Kartomantie

Kartomantie, die Kunst des Kartenlegens, ist uralt und doch findet sie gerade in der heutigen Zeit immer mehr Anklang.

Es gibt viele Legenden über den Ursprung des Tarot und damit wohl auch der Orakelkarten. Oft wird berichtet, das Tarot sei in Ägypten entstanden. Vielfach wird es daher auch mit dem ägyptischen Gott des Wissens und der Weisheit Thoth in Verbindung gebracht und als „Buch Thoth“ bezeichnet. Weiterhin gibt es Geschichten darüber, dass Moses, als Priester und Eingeweihter in die ägyptischen Mysterien, das Tarot bei seinem Auszug aus Ägypten mit nahm und es dadurch zu einer Vermischung mit der Tora kam wodurch sich die Parallelen zwischen den 22 großen Arkanen und den 22 hebräischen Buchstaben erklären ließen. Andere Quellen bringen den Ursprung der Karten mit Marokko, Indien oder gar China in Zusammenhang.

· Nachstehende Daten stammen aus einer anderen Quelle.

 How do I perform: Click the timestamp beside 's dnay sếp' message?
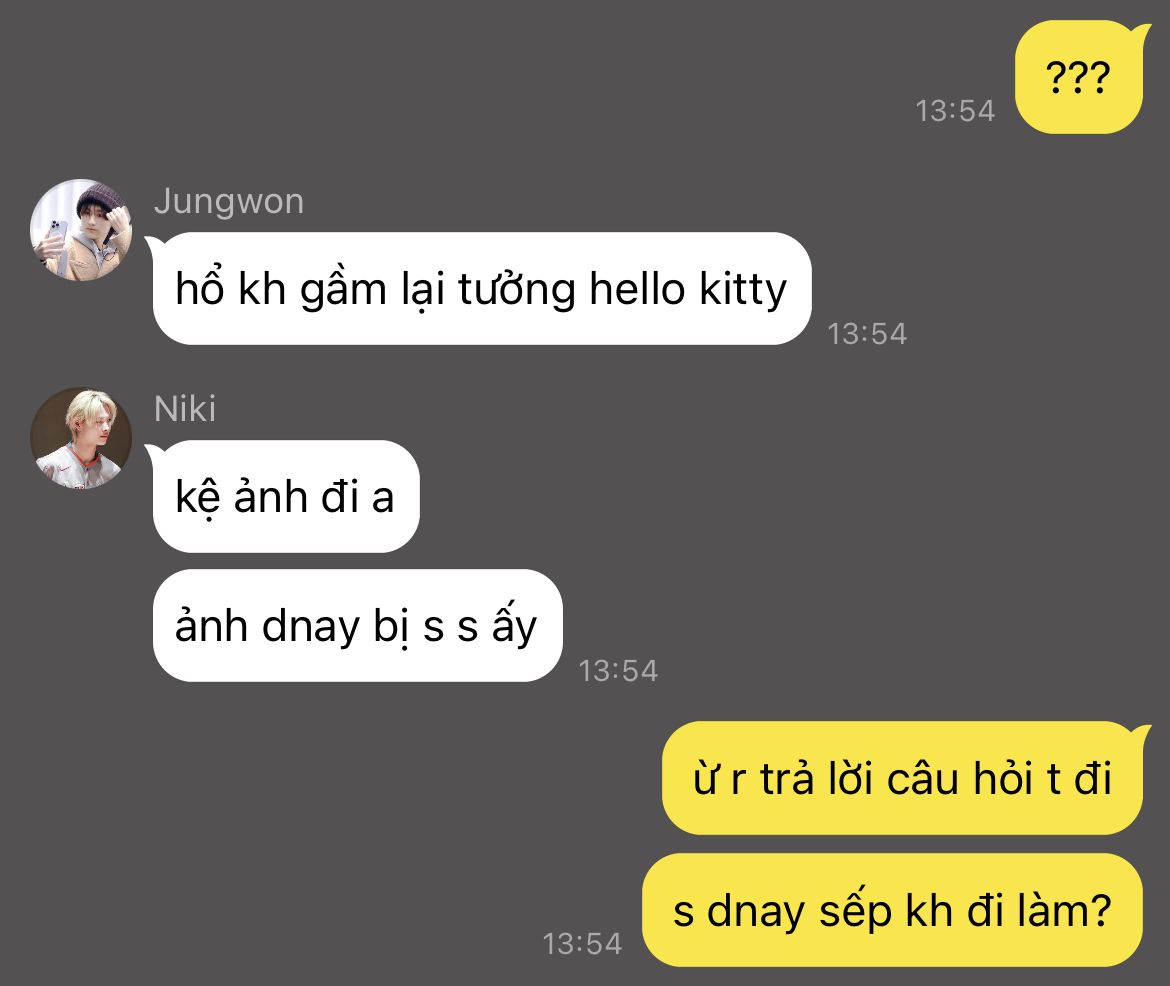(582, 943)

Fakt ist jedoch, dass es keine geschichtlichen Quellen zum Tarot oder anderen Orakelkarten gibt, die weiter als bis ins 14 jahrhundert zurückreichen. Das erste uns bekannte Kartendeck wurde 1939 in einem Museum in Istanbul entdeckt und besteht aus 52 Karten, unterteilt in vier Sätze (Schwerter, Stäbe, Kelche und Münzen), mit je 10 Zahlenkarten sowie 3 Hofarten (Malik (König), Naib Malik (stellvertretende König) und Thani Naib (Stellvertreter des Stellvertreters)). Diese Karten, die vermutlich von den Marmeluken stammen, verbreiteten sich Anfang des 14. Jahrunderts in windeseile in Europa und waren bald in allen großen Städten bekannt. Allerdings wurden sie vielerorts verboten. Aus dieser Zeit sind die Karten nur als Spielkarten bekannt. Hinweise darauf, dass sie damals bereits für die Wahrsagerei genutzt wurden gibt es nicht.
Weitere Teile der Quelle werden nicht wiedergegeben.